A Better Way Series, Part IV: Microvesicles are a Safer Delivery Platform

Jonathan Thon, Ph.D.  •  March 5, 2023

At STRM.BIO we have selected microvesicles as the most promising delivery technology for our gene therapies. In the previous installment of this series, we outlined the superior cell targeting and biodistribution of microvesicles compared to viral vectors and synthetic nanoparticles. In today’s article we’ll review how these technologies compare on the safety front.

Gene therapy safety relates not just to the side effects experienced by patients but also to product consistency. Regulators set stringent chemistry, manufacturing, and controls (CMC) requirements as part of the drug evaluation and approval process; the intent is to ensure that manufacturers can deliver a consistent and predictable product. 

Viral vectors are based on human pathogens and present a number of safety concerns related to this origin. For example, some viruses—and some viral gene therapy vectors—can insert their DNA into the cell’s genome in a way that can potentially cause cancer and other unintended effects.¹ ² ³ Other viral vectors undergo unanticipated and unpredictable molecular changes during the manufacturing process that can create an inconsistent product.4 5 Further, the human immune system has evolved a range of defenses against viruses, and unpredictable immune responses to viral gene therapy vectors can cause side-effects ranging from mild flu-like symptoms to life-threatening immune system storms. Overcoming these safety concerns is a major focus for the research and development teams that are continuing to develop viral vectors for gene therapy.
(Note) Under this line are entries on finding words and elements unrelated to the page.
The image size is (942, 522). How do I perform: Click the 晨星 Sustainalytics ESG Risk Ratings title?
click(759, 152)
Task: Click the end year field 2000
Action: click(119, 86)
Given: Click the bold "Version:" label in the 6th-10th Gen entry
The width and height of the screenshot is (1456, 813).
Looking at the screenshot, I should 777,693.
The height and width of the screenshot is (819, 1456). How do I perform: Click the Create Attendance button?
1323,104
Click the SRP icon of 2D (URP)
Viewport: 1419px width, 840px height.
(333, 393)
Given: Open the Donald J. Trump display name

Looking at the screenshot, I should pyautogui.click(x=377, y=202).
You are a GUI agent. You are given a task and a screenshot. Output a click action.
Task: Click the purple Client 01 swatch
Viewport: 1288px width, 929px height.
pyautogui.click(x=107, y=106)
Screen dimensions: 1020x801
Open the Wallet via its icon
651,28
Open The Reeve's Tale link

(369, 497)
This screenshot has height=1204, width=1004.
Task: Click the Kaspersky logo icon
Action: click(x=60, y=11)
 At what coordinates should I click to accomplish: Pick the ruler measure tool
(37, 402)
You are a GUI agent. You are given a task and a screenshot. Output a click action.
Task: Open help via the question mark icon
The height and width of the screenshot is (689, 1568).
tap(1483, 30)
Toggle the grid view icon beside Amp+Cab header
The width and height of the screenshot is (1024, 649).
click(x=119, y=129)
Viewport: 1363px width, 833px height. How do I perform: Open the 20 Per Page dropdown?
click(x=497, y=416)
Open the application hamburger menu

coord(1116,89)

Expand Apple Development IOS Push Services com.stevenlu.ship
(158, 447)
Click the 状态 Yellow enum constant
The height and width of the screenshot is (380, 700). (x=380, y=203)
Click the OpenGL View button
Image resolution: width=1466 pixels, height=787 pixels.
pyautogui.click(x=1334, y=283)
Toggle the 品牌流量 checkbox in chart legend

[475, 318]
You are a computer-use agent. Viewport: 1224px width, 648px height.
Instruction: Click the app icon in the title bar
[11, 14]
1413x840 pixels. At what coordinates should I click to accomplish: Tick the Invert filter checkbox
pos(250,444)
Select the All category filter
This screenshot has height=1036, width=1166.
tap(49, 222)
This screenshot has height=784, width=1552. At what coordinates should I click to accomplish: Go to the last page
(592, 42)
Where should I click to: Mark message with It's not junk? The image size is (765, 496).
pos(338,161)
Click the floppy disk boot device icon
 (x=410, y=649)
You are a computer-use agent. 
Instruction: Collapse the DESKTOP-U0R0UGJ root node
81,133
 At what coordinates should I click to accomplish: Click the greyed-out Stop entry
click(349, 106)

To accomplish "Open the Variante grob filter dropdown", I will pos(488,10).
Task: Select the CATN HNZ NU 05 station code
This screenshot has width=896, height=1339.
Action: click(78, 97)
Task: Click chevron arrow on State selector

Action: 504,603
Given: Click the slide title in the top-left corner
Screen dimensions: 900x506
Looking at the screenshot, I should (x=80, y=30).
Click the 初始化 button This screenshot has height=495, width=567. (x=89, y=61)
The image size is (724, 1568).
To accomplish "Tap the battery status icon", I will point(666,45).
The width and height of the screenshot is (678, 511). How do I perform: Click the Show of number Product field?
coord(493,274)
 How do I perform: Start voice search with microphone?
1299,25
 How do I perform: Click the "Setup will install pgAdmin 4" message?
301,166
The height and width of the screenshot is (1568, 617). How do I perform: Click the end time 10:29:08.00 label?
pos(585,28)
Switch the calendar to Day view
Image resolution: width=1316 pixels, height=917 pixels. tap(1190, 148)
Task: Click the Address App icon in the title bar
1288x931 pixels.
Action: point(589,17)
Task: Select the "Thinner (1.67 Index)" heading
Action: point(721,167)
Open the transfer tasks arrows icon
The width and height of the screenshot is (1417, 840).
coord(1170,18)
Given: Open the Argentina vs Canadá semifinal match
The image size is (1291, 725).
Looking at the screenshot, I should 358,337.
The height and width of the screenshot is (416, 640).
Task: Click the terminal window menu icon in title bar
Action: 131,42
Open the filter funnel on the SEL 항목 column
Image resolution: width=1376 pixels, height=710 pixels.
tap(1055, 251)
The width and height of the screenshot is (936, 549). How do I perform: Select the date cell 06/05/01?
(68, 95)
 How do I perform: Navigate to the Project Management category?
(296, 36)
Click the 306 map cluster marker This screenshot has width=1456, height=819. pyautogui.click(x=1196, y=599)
Synthetic particles were explicitly designed as a safer version of viral vectors and for the most part they live up to this promise, albeit with trade-offs in terms of delivery efficiency. Synthetic particles do not interact directly with the cell’s DNA, and they are much easier than viral vectors to manufacture consistently and at scale. However, although the current generation of synthetic particles has a better safety profile than viral vectors, a small percentage of the population may still mount an immune, inflammatory, or (very rarely) even an allergic response to the ingredients of some formulations.6 

Microvesicles are a relative newcomer to the gene therapy delivery technology landscape; their ability to deliver DNA and other molecules between cells was first reported in 2001.7 However, as microvesicles are naturally secreted from multiple types of cells, they are present in blood and other biological products and have therefore been part of every human blood transfusion and organ transplantation ever performed, going back more than two centuries. This long history of transfusion of microvesicles into human recipients demonstrates their safety. They can also be readily manufactured at scale from liquid cell culture, and are amenable to repeat dosing – greatly expanding the breadth of diseases and gene therapies they can be applied to.

In the final installment of this series of articles, we’ll discuss how these advantages affect dosing in patients.  

1Rothe, M., Modlich, U. & Schambach, A. Biosafety challenges for use of lentiviral vectors in gene therapy. Curr Gene Ther 13, 453-468, doi:10.2174/15665232113136660006 (2013).
2Check, E. Regulators split on gene therapy as patients show signs of cancer. Nature 419, 545-546, doi:10.1038/419545a (2002).
3Goswami, R. et al. Gene Therapy Leaves a Vicious Cycle. Front Oncol 9, 297, doi:10.3389/fonc.2019.00297 (2019).
4McCarron, A., Donnelley, M., McIntyre, C. & Parsons, D. Challenges of up-scaling lentivirus production and processing. J Biotechnol 240, 23-30, doi:10.1016/j.jbiotec.2016.10.016 (2016).
5Giles, A. R. et al. Deamidation of Amino Acids on the Surface of Adeno-Associated Virus Capsids Leads to Charge Heterogeneity and Altered Vector Function. Mol Ther 26, 2848-2862, doi:10.1016/j.ymthe.2018.09.013 (2018).
6Mohamed, M. et al. PEGylated liposomes: immunological responses. Sci Technol Adv Mater 20, 710-724, doi:10.1080/14686996.2019.1627174 (2019)
7Ratajczak, M.Z., Ratajczak, J. Extracellular microvesicles/exosomes: discovery, disbelief, acceptance, and the future?. Leukemia 34, 3126–3135 (2020).